Use it as a learning tool. Even if you're already experienced with EXPLAIN output, the detailed explanations of why specific plan nodes are problematic can help reinforce your understanding or occasionally highlight something you might have overlooked. For less experienced users, it's an excellent way to build up familiarity with how PostgreSQL executes queries.
Combine it with the AI Chat agent. If the AI Insights analysis identifies issues but you want to explore further (perhaps to understand your data distribution or check current index usage statistics), switch to the AI Chat agent and ask follow-up questions.

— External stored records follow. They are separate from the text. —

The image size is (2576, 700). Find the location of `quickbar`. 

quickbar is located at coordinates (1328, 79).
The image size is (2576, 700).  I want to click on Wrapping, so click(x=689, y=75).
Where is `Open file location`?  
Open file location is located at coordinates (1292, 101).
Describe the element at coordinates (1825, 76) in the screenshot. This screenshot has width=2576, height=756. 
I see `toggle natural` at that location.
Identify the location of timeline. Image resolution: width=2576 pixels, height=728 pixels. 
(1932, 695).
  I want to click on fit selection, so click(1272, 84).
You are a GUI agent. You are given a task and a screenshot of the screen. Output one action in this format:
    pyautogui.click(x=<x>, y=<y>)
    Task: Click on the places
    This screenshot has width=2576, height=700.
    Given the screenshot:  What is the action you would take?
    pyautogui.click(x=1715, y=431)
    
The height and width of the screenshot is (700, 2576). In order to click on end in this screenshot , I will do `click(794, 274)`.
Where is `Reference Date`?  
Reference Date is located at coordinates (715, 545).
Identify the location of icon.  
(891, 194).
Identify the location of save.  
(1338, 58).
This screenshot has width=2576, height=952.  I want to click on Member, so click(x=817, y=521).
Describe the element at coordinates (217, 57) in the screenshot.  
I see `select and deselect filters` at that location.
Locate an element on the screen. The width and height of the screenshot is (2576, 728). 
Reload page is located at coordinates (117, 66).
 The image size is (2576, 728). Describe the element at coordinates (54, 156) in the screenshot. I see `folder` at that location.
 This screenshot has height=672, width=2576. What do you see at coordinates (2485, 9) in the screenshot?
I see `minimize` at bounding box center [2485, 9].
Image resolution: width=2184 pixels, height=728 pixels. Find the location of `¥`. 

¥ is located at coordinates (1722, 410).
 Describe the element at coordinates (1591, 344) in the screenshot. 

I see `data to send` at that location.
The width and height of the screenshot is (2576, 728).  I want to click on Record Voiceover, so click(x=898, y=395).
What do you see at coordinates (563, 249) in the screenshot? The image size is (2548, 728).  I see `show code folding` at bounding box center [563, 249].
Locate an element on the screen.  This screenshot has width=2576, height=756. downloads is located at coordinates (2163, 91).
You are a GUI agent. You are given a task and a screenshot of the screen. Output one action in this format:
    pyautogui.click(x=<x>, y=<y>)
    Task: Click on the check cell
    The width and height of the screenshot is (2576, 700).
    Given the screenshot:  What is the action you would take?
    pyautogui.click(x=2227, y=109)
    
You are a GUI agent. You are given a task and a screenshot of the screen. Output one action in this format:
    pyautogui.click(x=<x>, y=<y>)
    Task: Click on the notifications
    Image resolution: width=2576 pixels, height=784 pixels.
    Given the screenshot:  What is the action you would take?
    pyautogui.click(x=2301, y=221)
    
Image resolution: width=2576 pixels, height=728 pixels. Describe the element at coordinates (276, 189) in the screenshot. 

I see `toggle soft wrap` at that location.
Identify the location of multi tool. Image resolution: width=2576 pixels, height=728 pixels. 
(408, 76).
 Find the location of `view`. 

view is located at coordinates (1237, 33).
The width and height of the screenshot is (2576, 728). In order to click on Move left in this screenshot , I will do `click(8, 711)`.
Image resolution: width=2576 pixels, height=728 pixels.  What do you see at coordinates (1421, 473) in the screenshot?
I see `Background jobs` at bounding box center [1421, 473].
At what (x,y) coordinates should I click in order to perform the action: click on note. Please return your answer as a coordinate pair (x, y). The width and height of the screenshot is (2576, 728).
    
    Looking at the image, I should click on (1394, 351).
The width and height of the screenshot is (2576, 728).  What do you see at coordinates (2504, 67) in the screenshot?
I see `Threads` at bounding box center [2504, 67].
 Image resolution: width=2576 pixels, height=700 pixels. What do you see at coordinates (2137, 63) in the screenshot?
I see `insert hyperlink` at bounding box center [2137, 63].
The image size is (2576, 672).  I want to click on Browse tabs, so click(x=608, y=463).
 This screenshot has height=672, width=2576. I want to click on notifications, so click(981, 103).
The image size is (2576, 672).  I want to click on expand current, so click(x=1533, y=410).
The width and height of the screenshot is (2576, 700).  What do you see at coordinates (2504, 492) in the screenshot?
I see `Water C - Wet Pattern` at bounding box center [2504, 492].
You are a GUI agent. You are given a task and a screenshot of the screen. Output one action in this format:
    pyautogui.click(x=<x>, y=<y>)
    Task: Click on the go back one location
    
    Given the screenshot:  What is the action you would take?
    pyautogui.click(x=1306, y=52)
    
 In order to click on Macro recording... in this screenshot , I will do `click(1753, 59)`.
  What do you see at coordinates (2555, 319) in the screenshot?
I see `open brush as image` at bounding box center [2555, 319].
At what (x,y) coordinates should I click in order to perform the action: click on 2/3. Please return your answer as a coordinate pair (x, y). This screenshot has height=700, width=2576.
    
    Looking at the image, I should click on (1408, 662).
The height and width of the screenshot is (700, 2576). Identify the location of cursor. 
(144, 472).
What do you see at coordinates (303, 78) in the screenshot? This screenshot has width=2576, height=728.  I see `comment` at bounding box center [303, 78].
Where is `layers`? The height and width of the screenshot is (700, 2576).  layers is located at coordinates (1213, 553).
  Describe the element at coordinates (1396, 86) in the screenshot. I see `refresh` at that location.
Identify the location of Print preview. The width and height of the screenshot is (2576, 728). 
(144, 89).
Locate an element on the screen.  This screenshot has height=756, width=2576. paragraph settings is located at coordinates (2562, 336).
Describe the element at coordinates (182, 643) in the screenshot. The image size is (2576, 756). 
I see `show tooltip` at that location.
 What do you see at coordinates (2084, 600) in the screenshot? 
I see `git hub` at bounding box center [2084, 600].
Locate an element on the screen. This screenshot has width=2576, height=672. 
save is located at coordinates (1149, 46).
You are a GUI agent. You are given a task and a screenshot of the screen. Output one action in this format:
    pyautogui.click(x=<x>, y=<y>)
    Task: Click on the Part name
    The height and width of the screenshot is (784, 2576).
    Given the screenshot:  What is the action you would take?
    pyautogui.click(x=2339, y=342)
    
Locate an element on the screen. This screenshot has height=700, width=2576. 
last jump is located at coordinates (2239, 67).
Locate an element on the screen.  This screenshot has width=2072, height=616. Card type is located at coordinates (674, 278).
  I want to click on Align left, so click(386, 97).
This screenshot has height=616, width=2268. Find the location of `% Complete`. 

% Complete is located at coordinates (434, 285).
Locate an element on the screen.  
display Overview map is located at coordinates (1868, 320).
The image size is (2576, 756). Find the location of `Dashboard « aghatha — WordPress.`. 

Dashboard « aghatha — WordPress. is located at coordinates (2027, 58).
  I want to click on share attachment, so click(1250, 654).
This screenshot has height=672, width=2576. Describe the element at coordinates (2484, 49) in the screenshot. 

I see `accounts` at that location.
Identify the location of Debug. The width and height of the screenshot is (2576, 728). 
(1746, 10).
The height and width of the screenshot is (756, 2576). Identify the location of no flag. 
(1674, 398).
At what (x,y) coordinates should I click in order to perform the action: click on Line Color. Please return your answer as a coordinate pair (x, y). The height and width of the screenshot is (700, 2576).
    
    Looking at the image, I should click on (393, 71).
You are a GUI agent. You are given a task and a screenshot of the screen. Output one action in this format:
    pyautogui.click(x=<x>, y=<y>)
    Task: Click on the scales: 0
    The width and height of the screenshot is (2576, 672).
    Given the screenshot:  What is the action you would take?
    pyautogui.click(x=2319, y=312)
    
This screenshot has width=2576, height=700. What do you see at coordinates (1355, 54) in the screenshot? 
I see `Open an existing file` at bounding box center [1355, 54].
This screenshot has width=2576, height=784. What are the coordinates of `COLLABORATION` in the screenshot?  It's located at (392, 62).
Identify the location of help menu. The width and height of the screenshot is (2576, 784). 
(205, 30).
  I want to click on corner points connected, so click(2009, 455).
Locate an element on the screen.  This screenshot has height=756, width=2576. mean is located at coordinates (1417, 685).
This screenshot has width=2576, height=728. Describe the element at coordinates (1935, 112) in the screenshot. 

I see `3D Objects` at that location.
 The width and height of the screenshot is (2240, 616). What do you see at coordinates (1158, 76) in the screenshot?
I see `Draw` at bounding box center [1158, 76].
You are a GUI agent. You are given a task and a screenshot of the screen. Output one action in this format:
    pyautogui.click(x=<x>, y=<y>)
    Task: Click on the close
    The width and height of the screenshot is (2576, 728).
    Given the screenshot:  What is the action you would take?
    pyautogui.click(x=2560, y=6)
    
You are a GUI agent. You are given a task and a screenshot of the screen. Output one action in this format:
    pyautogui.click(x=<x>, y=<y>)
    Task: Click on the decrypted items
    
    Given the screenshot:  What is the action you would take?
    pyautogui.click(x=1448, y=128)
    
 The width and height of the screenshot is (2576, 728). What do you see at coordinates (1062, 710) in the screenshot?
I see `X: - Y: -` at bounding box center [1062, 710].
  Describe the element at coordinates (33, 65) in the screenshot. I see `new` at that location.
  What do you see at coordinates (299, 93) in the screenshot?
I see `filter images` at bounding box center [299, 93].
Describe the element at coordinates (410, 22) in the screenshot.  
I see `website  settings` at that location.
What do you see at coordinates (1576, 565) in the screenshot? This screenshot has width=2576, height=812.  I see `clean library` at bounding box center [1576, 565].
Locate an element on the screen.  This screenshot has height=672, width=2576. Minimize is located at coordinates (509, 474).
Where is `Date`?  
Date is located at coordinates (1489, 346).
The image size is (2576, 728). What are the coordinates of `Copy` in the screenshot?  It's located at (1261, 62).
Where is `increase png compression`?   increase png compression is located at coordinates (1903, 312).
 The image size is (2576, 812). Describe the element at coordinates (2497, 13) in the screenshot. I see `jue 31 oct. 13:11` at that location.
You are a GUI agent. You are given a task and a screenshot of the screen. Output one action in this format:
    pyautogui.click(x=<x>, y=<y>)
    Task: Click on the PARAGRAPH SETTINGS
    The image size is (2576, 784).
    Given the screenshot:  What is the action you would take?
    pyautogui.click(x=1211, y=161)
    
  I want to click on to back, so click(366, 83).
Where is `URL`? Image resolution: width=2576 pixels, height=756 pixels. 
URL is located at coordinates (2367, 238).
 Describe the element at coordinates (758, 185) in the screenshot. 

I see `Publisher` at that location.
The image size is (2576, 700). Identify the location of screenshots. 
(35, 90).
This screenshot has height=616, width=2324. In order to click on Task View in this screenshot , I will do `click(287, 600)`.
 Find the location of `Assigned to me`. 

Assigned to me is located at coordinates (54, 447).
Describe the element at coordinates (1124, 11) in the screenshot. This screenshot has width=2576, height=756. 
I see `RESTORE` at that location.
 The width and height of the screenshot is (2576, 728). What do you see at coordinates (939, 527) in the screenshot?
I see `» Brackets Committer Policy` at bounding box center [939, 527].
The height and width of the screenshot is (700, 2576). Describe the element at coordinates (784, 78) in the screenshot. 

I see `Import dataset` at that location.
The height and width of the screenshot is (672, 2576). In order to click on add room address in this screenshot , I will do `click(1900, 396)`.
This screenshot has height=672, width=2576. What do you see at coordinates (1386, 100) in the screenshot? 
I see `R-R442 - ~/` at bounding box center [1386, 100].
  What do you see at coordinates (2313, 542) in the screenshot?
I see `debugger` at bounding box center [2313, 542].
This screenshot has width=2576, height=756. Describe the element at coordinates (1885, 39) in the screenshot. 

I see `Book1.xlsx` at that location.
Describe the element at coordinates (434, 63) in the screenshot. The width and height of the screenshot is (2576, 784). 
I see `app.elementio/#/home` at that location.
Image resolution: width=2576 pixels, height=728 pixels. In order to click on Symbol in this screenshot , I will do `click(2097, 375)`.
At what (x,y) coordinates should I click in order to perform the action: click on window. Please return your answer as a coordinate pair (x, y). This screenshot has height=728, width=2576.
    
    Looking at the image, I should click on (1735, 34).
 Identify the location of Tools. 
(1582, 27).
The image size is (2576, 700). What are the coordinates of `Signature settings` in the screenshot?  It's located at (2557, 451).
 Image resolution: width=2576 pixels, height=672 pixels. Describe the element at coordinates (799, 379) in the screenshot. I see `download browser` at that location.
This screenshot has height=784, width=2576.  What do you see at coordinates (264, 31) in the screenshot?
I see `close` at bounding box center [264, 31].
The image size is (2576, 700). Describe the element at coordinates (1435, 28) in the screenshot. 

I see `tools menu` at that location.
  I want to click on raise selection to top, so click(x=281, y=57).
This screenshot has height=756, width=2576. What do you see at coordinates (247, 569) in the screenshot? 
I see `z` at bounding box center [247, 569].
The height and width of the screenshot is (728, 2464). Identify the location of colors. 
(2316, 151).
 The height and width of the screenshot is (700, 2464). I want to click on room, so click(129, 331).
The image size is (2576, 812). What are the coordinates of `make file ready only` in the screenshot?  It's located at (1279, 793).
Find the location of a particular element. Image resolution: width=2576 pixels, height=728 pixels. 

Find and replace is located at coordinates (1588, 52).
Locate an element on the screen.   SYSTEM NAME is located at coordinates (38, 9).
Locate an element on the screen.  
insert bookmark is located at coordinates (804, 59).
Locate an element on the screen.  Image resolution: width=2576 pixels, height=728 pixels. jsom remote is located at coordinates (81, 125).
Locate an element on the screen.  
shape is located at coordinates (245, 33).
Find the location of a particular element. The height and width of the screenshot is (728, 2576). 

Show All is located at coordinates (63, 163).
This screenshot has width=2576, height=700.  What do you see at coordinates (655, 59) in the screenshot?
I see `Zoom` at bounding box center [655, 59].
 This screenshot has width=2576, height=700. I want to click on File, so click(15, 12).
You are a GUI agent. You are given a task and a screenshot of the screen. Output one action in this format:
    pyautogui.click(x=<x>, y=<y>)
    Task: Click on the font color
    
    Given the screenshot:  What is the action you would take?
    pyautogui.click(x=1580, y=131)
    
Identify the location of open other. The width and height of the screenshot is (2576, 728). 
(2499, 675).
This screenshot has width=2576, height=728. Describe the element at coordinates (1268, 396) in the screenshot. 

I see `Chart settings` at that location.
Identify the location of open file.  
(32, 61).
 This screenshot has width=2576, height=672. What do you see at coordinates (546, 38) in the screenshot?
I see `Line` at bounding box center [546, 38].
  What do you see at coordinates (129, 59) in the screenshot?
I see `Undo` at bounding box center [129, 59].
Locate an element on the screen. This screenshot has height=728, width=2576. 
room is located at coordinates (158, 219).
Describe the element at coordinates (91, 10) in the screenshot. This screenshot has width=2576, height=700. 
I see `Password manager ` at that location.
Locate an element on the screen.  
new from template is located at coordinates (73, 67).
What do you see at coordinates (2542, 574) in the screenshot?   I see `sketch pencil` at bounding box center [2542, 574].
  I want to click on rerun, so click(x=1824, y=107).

The two features complement each other well.
Wrapping Up the Series
Across these three posts, I've covered the full range of AI functionality now available in pgAdmin 4: the LLM configuration that underpins everything, the AI-powered security, performance, and schema design reports for proactive database analysis, the AI Chat agent for natural language SQL generation and database exploration, and the AI Insights feature for query plan optimisation.
All of these features are designed to enhance rather than replace your expertise. They lower the barrier to performing analyses that would otherwise require significant time and specialist knowledge, whilst keeping you firmly in control of what actually gets executed against your database. Whether you use a cloud-hosted model from Anthropic or OpenAI, or prefer to keep everything local with Ollama or Docker Model Runner, the AI features adapt to your environment and preferences.
Give them a try; I think you'll find they become a natural part of your PostgreSQL workflow. And as always, we welcome feedback and contributions from the community.